Tetraubiquitin-induced Conformations of 26S Proteasome Reveal Mechanism of Degradation Initiated by TetraUb
The K48-linked polyUb chains with the length of four or more serve as the predominant proteasome-targeting signal. Structural information of tetraUb bound to proteasome is an essential piece of information to understand how proteasomes respond to a proper degradation signal.
Due to the various binding sites of polyUb chains on proteasome and the dynamic nature of proteasome itself, capturing polyUb on proteasome has been extremely challenging, and to date, no proteasome structure has resolved the molecular location of non-covalently attached polyUb. Thus, the exact molecular mechanisms underlying the substrate degradation of proteasomes initiated by polyUb remains to be elucidated.
In a recent study published in Molecular Cell, Prof. CONG Yao team from Shanghai Institute of Biochemistry and Cell Biology of Chinese Academy of Sciences resolved an ensemble of cryo-EM structures of proteasome in the presence of K48-Ub4, with three of them resolved at near-atomic resolution, localized tetraUb in an intact 26S proteasome for the first time. They also put forward a mechanistic model of a functional cycle for proteasomes induced by tetraUb.
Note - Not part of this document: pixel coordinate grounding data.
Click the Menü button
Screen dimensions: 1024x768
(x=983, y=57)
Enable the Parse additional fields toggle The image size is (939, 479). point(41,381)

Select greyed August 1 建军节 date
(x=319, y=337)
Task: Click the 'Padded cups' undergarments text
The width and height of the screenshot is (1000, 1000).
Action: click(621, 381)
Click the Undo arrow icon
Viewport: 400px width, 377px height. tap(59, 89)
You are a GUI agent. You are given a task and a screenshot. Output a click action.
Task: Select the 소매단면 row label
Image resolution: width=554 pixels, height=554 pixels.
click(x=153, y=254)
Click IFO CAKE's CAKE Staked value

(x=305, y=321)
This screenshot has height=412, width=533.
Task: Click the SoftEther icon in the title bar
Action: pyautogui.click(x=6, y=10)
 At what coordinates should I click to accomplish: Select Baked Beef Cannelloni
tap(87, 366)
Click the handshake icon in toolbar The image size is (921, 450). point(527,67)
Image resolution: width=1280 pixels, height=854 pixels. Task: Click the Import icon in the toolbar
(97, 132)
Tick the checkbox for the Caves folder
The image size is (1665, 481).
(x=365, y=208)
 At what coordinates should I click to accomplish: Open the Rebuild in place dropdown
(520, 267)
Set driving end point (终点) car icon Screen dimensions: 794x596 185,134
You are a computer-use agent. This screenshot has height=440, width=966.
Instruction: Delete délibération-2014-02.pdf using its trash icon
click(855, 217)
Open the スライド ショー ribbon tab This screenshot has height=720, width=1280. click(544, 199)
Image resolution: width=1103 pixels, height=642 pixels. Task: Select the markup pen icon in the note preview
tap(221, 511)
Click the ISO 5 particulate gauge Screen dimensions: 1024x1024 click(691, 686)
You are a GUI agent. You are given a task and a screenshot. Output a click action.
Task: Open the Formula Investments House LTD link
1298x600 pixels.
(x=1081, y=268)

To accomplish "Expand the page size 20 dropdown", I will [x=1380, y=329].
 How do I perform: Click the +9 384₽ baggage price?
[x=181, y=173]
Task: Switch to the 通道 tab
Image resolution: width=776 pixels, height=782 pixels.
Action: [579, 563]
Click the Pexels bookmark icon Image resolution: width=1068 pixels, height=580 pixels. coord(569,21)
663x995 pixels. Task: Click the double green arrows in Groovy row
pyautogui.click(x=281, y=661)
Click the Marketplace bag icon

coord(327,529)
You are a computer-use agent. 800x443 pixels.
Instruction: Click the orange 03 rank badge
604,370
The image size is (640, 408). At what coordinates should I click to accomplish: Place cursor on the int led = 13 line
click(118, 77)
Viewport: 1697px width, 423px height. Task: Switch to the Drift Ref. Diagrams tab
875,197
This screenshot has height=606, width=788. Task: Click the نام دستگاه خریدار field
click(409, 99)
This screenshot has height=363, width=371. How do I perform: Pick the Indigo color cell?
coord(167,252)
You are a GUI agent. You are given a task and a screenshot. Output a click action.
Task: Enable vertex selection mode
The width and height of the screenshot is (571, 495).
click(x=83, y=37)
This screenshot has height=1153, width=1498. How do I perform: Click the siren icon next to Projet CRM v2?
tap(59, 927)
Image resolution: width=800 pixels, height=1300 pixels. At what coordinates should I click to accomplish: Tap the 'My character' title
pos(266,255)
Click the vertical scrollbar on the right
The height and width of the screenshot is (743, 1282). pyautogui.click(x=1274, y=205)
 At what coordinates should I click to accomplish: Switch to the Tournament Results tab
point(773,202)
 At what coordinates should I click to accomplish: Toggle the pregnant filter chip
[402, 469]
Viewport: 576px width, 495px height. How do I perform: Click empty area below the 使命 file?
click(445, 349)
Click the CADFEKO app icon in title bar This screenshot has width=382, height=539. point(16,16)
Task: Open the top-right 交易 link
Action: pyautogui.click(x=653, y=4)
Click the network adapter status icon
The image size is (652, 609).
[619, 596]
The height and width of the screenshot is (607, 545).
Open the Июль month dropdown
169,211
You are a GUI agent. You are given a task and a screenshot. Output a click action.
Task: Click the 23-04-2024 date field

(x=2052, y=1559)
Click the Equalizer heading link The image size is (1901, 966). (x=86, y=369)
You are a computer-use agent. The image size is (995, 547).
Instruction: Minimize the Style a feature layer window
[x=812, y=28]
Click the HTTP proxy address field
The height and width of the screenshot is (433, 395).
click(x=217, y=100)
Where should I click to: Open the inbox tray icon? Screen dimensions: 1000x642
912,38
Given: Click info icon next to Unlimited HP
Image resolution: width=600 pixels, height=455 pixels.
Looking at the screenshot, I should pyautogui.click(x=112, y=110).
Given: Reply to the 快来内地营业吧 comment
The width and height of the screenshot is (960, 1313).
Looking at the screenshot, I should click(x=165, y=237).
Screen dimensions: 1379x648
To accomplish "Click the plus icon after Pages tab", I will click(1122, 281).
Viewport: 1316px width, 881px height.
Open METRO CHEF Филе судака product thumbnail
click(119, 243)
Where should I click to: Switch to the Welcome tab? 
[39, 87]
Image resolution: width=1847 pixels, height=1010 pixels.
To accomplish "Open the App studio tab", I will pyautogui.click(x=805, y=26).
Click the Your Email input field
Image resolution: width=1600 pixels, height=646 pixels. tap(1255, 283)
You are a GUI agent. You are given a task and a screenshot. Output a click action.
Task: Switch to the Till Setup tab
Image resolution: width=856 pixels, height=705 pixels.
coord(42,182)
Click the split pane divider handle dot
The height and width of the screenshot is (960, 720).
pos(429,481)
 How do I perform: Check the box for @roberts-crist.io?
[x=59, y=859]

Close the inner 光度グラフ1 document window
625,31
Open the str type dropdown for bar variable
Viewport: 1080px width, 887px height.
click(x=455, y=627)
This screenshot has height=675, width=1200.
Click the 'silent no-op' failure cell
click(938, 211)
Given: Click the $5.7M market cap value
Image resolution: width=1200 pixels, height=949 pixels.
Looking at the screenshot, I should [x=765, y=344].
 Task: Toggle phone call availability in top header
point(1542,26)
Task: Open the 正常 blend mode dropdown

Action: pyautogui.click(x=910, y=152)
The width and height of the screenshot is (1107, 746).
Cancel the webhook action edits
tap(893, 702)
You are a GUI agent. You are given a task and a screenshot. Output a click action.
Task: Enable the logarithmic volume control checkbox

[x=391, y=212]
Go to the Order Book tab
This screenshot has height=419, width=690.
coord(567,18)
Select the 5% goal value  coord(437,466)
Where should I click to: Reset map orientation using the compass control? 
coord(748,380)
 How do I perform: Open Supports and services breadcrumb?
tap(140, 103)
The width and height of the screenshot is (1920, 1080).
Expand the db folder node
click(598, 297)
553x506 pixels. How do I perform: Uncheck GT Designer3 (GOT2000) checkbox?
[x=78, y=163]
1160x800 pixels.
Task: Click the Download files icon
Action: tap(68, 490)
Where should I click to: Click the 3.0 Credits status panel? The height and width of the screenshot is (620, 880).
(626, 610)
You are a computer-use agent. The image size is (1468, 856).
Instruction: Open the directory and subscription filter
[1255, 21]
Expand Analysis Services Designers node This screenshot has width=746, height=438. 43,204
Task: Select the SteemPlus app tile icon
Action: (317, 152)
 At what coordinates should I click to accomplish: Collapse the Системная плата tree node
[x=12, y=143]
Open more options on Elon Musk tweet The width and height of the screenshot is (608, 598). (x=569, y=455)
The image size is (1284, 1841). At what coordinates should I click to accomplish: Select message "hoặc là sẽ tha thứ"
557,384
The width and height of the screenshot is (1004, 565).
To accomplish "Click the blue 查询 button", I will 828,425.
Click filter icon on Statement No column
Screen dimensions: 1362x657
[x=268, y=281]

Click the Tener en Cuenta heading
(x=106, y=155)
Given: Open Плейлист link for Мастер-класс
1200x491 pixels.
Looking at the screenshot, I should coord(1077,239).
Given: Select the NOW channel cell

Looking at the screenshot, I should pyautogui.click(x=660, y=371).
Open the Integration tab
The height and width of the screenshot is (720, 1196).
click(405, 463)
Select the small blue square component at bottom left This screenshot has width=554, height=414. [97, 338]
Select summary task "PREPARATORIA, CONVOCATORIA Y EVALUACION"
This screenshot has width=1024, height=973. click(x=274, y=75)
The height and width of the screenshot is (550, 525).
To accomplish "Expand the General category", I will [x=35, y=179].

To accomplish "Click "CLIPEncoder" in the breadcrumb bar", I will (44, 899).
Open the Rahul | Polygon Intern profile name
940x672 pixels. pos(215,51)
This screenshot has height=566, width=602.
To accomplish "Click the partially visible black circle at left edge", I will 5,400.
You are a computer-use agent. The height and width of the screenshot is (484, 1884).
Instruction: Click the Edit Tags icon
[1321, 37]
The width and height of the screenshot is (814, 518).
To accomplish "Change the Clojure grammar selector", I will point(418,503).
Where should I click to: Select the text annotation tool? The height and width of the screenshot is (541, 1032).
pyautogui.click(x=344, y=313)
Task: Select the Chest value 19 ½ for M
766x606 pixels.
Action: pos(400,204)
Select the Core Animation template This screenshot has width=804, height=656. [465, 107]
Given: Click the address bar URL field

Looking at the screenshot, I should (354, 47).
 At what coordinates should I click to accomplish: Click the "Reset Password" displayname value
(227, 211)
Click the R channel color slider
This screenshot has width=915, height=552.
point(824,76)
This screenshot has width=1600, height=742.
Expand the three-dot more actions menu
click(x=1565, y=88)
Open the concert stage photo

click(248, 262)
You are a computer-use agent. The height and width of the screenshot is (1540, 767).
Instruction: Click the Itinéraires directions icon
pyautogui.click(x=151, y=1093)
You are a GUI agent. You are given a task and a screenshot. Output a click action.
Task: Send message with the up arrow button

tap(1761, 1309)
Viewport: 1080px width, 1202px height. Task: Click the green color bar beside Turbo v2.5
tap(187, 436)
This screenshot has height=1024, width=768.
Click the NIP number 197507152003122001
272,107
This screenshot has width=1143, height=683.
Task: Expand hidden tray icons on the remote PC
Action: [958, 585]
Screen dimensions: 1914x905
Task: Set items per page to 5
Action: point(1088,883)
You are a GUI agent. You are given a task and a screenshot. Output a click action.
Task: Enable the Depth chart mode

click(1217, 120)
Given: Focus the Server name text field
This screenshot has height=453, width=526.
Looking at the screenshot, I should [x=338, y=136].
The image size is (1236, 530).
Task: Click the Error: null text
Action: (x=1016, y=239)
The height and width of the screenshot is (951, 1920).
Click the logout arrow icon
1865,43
Researchers identified a conformation with stabilized ubiquitin receptors and a previously unreported orientation of the lid, assigned as a Ub-accepted state. The upper part of RP in this state tilted ‘‘downward’’ toward Rpn1, which motion may be induced by K48-Ub4 to initiate the transition from resting to activated state.
Intriguingly, they resolved a new conformation of 26S proteasome with localized K48-Ub4 to the toroid region of Rpn1, suggesting a unique binding mode of K48-Ub4 on proteasome, and this structure was assigned as a substrate-processing state.
In collaboration with Prof. Michael H. GLICKMAN from Technion-Israel Institute of Technology, they also found the cohabitation of K48-Ub4, Rad23, and USP14/Ubp6 on Rpn1, which provides a platform for polyUb chain trimming to accelerate Ub recycling. They proposed a long-range allosteric regulation of 20S gate-opening mechanism involving the propagation of the motion of the lid to the gate region through the Rpn6-a2 interaction.
Taken together, researchers captured the location of K48-Ub4 on intact 26S proteasome for the first time, revealing a unique binding mode of K48-Ub4 on proteasome, and put forward a model of a functional cycle for proteasomes induced by tetraUb and nucleotide.
This study provided insights into the structural mechanism of proteasome allosteric coordination induced by tetraUb and took a step forward toward elucidating the structural mechanism of substrate delivery and processing by the proteasome.
The ubiquitin-proteasome system (UPS) is essential for many cellular processes, including cell cycle, regulation of gene expression, and response to proteotoxic stress. Dysfunction of the UPS is implicated in various diseases, including cancers and neurodegenerative diseases.